US: The owners of two vicious dogs who attacked and killed a San Francisco woman in the doorway of her own apartment last year were found guilty of murder and manslaughter yesterday, ending a grisly trial which transfixed and horrified the famously liberal city.
After two days of deliberations, a Los Angeles jury convicted Marjorie Knoller (46), of second degree murder and her husband Robert Noel (60), of manslaughter in the death of Diane Whipple, a 33-year-old lacrosse coach who was savaged and killed by the couple's two 56 kg Presa Canario dogs on January 26th, 2001.
Knoller - now the first person convicted of murder in California based upon the actions of her dog - gulped, gasped and fought back tears as she was found guilty of the murder charge.

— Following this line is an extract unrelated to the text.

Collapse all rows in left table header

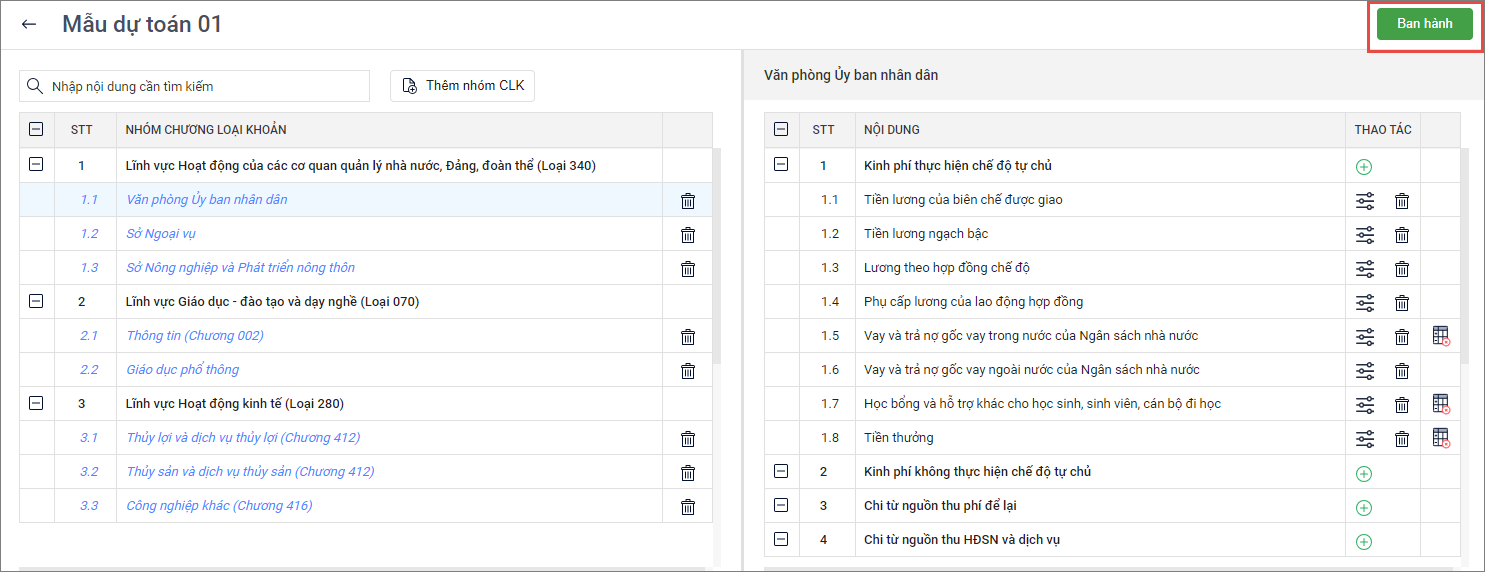click(x=37, y=129)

Knoller, who was present at the time of the attack and said she tried to stop it, faces a sentence of 15 years to life on the murder conviction.
Noel, Knoller's 60-year-old husband and law partner who was not in the upmarket San Francisco apartment building when the dogs went wild, faces up to four years behind bars.

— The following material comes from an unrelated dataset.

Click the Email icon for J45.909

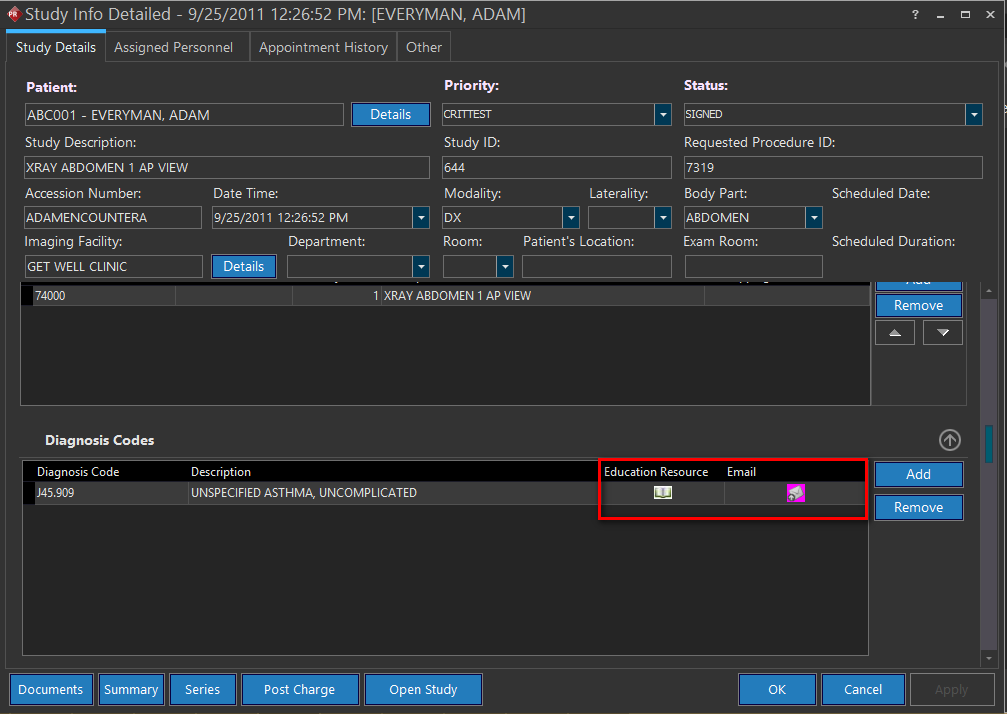[x=795, y=492]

The case was moved to Los Angeles after extensive publicity in San Francisco raised fears they would not receive a fair trial.
The jury's decision comes after a trial that lasted more than a month and included graphic testimony about the attack on Whipple, a star athlete turned lacrosse coach who was arriving home with bags of groceries when the dogs tore after her, for reasons that have never been fully explained.
Whipple, who weighed less than either of the two massive dogs attacking her, died of blood loss after suffering 77 distinct bites and scratches that lacerated every surface of her body except for the soles of her feet and top of her head.
Prosecutors have called Noel and Knoller arrogant and cold, saying the couple took delight in owning two fighting dogs that frightened neighbours and should have foreseen an attack like the one on Whipple.
Defence lawyers, for their part, have described the attack as a "tragic accident" and said that Noel and Knoller had no reason to suspect that their two pets might go berserk and kill a neighbor in the hallway of their own apartment building.